In parallel developments, technologies and practices dealing with semantics have also emerged from the Enterprise Modelling paradigm – originating in data modelling, then evolving in complexity towards system modelling, business process modelling and multi-view enterprise modelling [7]. Although conceptual modelling is commonly perceived as being based on standards, the literature on modelling pragmatics [8] raised awareness on the need for domain-specificity or situational customisation of modelling methods, languages and tools. This is especially relevant in Enterprise Modelling where enterprise context or multi-perspective consistency concerns [9, 10] may raise requirements on semantic customisation.
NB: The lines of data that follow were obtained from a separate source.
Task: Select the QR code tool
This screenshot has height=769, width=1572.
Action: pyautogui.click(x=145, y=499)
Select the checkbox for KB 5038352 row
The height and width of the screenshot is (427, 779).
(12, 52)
Methodologies and fast prototyping enablers have emerged to allow knowledge engineers to tailor and deploy modelling methods and languages for narrow domains or situational cases [11, 12]. They rely on metamodels that integrate concepts in graphical language terminologies which are comparable, to some extent, to ontological terminologies such as Schema.org.

This intuitive observation inspired the work at hand, as it proposes a streamlining between conceptual descriptions made available through semantic HTML markup and modelling languages that are synchronised to this markup with the help of the Agile Modelling Method Engineering (AMME) methodology [11]. The Resource Description Framework (RDF) [6] is employed as a bridging medium.

Therefore, the problem statement of this paper can be outlined as follows: assuming that an organisation publishes machine-readable conceptual descriptions in their Web pages (either for SEO purposes or for arbitrary client agents), how can these be made available to a diagrammatic Enterprise Modelling environment? The proposed solution extends the previously published method of Agile Modelling Method Engineering (AMME) with a mechanism for importing model contents in a modelling environment, from the RDF knowledge graph that can be distilled from Structured Data Markup; the necessity of AMME comes from the need to customize the targeted modelling language in order to align its semantics with those provided by the Structured Data Markup - especially if the markup uses the Schema.org terminology and not one that is under the control of the organisation using the modelling environment.

The remainder of the paper is organised as follows: Sect. 2 will introduce the technological and methodological enablers for the work at hand - Structured Data Markup and the Agile Modelling Method Engineering. Section 3 will present the mechanism through a running example. Section 4 will comment on related works. The paper ends with conclusions and outlook.

2 Technological and Methodological Enablers

2.1 The Structured Data Markup Processing Workflow

Structured Data Markup emerged from the convergence between traditional SEO practices and semantic technology. SEO aims to make the contents of HTML documents “understandable” for search engines. Structured Data Markup allows Web developers to embed machine-readable semantics (i.e., resource descriptions governed by some ontology) directly in the HTML source, with the help of dedicated syntactic formats – e.g., RDFa. This brings drastic changes to SEO practices, as the traditional techniques are replaced with precise ways of describing content meaning. The Structured Data Markup may be “distilled” into RDF graphs – a data model that is amenable to knowledge representation and reasoning. Arbitrary client agents (not limited to search engines) can thus shift from traditional string-based scraping towards powerful semantic queries and reasoning over the distilled knowledge graphs.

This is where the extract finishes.